在大洋中脊玄武质岩浆演化和上升过程中,其中的流体组分常被大气和海水污染 (Aggrey et al., 1988a; Cartigny et al., 2001)。印度洋MORB由于大范围的再循环古沉积物或底侵大陆岩石圈组分混染,具有与北大西洋和东太平洋不同的Sr-Nd-Pb同位素组成,即Dupal异常 (Rehkämper and Hofmann, 1997),其挥发分主要由CO2 (平均172 mm3·STP/g) 组成,含有微量的CO和CH4 (Nishio et al., 1999),CO2的含量是3大洋中最低的。
含碳挥发分组成因岩石类型不同而有所差异,Galapagos扩张中心 (GSC) 的CO2含量从铁质玄武岩、安山岩到流纹岩玻璃逐渐降低 (Byers et al., 1984),表明未脱气MORB岩浆初始挥发分中CO2为主要成分。大西洋“爆裂岩” (“popping”rock) 具有典型的MORB稀有气体同位素组成特征,大气和海水混染组分含量极低 (3%~7%),可代表MORB岩浆初始挥发分的组成,其气泡的挥发分含量为7.56 cm3.STP/g,主要由CO2 (94.95%) 组成,含有微量的CO和CH4 (Javoy and Pineau, 1991)。而太平洋Juan de Fuca洋脊Axial海山斜长石斑晶中玄武质熔体揭示初始的CO2含量高达4663.3 mm3·STP/g (9160×10-6) (Helo et al., 2011)。

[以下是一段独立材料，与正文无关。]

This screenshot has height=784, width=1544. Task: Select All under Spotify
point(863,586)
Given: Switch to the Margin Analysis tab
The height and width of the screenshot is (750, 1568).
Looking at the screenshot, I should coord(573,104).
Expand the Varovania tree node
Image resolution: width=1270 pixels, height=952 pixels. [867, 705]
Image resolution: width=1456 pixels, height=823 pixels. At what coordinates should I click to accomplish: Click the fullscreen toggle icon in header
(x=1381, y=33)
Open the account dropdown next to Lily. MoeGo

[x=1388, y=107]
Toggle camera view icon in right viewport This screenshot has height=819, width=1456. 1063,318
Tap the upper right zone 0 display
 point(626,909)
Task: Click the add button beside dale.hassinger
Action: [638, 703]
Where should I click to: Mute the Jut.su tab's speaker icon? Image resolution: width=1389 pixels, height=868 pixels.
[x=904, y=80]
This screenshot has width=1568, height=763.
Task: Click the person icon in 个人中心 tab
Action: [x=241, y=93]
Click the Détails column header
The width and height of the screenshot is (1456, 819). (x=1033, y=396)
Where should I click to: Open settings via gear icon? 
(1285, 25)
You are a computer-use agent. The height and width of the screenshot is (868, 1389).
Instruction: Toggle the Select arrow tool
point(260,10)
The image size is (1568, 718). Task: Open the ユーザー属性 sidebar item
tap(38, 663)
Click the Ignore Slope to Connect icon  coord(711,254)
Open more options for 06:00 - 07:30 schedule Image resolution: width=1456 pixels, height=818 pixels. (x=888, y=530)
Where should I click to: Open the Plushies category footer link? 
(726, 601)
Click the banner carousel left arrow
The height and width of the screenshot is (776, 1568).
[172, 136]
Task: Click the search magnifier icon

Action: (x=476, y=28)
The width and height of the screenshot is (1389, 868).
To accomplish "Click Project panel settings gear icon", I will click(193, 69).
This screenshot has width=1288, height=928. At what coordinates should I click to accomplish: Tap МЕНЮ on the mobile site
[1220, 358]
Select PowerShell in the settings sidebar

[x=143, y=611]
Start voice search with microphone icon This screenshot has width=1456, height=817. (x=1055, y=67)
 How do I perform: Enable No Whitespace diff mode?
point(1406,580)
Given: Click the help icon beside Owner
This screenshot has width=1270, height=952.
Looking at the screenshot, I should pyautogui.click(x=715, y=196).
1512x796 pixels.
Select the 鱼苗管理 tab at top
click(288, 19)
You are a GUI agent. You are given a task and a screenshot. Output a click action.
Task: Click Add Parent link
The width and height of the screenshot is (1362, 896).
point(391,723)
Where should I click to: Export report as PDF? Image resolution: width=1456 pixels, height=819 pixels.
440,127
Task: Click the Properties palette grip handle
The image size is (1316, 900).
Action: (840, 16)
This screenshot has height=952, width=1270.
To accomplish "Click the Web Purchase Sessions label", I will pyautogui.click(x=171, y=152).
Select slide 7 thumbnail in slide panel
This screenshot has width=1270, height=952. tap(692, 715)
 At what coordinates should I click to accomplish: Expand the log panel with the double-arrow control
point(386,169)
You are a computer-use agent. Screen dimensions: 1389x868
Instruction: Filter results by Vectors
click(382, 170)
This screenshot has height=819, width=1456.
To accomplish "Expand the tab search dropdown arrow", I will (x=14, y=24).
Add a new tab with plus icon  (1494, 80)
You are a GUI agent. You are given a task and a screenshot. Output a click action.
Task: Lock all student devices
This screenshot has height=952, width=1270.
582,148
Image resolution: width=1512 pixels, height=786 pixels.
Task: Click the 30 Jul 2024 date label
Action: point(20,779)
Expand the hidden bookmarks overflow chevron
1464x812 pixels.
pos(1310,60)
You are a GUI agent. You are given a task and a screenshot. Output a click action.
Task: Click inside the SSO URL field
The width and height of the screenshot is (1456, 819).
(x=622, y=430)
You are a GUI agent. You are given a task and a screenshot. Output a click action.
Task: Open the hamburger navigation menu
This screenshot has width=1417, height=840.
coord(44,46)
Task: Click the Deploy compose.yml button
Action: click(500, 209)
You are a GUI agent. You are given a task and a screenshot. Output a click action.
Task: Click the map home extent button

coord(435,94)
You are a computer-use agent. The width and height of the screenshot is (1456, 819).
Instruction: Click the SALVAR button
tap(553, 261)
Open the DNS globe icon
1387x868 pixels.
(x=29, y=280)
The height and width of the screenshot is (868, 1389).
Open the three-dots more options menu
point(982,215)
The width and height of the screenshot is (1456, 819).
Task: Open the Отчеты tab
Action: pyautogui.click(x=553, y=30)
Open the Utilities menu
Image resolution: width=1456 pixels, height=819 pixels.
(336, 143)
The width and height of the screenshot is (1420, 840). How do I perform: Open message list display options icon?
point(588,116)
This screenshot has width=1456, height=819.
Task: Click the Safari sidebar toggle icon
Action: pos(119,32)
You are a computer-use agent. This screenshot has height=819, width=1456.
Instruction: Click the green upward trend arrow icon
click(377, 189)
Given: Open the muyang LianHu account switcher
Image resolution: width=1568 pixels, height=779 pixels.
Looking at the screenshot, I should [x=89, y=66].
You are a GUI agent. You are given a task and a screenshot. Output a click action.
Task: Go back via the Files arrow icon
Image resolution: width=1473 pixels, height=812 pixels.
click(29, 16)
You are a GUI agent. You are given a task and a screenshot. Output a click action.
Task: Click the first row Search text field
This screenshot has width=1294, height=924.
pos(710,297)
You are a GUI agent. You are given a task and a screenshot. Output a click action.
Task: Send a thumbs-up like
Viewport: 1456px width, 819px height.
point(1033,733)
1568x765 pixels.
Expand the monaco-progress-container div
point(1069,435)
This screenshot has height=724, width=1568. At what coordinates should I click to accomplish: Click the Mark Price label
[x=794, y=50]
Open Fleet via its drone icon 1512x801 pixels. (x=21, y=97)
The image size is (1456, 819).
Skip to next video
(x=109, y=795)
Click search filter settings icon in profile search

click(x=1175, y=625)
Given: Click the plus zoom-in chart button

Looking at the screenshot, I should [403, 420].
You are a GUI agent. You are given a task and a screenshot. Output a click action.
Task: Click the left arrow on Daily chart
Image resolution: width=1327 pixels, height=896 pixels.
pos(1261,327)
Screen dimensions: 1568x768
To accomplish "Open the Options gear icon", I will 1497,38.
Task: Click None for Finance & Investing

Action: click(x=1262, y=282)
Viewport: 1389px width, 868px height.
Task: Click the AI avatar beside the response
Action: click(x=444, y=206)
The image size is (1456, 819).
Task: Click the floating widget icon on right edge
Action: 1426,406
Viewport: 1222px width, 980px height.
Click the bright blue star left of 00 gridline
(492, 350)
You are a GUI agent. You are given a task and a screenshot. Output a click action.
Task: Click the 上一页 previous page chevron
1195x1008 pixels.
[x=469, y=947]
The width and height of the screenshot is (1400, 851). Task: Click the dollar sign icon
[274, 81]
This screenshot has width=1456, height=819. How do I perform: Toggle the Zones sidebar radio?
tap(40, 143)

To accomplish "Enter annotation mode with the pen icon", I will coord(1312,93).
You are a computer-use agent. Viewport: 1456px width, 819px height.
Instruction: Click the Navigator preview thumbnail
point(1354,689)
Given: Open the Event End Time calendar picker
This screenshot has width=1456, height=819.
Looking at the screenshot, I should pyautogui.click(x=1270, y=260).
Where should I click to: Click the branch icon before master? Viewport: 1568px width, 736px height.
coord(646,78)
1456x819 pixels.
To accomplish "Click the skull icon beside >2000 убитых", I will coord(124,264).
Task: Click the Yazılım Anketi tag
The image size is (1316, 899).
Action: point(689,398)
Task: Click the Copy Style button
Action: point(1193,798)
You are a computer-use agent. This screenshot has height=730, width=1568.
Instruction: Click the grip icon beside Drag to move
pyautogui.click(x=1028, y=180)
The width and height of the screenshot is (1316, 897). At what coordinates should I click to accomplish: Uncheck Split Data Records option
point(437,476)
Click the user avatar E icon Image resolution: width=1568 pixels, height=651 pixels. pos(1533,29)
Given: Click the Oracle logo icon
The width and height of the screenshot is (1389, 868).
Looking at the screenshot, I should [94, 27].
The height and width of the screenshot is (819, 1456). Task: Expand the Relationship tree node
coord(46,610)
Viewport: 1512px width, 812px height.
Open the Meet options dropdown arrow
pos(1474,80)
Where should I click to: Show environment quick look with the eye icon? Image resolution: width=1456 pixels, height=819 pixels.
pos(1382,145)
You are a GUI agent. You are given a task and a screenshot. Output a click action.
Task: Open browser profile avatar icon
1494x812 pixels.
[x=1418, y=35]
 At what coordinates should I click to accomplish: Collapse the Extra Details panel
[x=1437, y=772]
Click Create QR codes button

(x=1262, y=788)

2.2 洋岛玄武岩洋岛玄武岩 (OIB) 起源于深部地幔,其中的流体成分以CO2含量低 (平均210 mm3·STP/g) 为特征。流体化学组成随产地有所变化。夏威夷Loihi和Kilauea玄武岩玻璃中的挥发分含量为0.73%~1.40%,CO2含量的变化范围较大 (14.8~967.3 mm3·STP/g) (Muenow et al., 1979; Byers et al., 1985; Dixon and Clague 2001),而North Arch火山区的碱性玄武岩的玻璃中CO2含量为132.4~407.3 mm3·STP/g,可能与深海喷发前的强烈脱气作用有关,估计CO2总量为27490 mm3·STP/g (Dixon et al., 1997)。Samoan洋岛玄武岩中CO2含量较低 (30.4 mm3·STP/g) (Workman et al., 2006)。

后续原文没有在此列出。